Alone, Elene sat back down. Her fingers brushed the torn page again, that single word written in Talin’s hand—Kirellenlight. Her throat ached with the weight of it. The house was too quiet. The hearth too cold.
She turned the page over.
On the back was a smear of red—crushed berries or blood, she couldn’t say. But beside it, barely visible in charcoal, was another sketch.
This one was different.
It showed a staircase of stone winding upward, not hewn but grown—like ribs spiraling through a cavern. At the top: an arch, broken and half-shadowed. A bell shape carved into its keystone.
It was no quarry. No known landmark.
But she had seen that shape before—in an old Guild manuscript Marieth had once forbidden her from reading. One that spoke of Hariel’s Summit and the “Hidden Bell.”
A place only the vanished ever reached.
Elene leaned forward, heart racing. Her brother had seen it.

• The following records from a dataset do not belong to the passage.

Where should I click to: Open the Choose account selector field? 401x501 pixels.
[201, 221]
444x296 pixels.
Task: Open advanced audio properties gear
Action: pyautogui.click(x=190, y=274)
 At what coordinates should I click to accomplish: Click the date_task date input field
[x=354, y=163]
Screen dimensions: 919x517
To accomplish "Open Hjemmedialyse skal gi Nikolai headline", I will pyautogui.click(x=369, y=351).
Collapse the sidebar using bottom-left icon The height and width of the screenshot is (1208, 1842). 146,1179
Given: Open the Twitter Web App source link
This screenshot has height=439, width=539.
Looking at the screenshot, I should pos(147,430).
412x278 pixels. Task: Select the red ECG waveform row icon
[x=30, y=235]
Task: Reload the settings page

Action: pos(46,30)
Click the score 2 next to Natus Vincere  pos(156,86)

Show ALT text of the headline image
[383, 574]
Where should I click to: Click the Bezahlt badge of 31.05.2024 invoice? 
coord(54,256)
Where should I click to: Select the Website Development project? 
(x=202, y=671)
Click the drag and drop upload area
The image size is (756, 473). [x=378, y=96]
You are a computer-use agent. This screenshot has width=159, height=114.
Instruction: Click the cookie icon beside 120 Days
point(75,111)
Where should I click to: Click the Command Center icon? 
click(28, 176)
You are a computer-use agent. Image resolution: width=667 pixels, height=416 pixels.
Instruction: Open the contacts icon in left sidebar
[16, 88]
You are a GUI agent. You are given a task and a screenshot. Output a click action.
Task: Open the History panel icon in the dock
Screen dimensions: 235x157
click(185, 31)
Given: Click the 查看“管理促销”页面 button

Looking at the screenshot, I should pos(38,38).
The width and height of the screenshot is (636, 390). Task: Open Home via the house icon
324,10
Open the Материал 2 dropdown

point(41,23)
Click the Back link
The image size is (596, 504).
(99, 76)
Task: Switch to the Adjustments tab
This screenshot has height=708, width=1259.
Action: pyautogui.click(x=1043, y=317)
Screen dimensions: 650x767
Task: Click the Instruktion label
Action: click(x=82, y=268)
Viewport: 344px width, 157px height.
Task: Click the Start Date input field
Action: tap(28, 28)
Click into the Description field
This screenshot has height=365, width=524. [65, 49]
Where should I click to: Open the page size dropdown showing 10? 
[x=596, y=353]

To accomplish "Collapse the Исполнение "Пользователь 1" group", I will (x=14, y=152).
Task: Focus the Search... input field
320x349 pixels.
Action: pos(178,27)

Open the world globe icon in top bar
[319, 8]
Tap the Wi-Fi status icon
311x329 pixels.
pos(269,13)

And he had left this behind for someone to find.
Not just to mourn.
To follow.
She wrapped the page again and tucked it into her coat. The fireless hearth stared back like an open mouth, waiting. But there would be no warmth tonight. Only the echo of Talin’s footsteps and the promise of something higher.
Outside, the wind howled like a name carried too far.
Tomorrow she would go to the village hall.
She would write her name beside his.
Not because he was gone.
But because he wasn’t.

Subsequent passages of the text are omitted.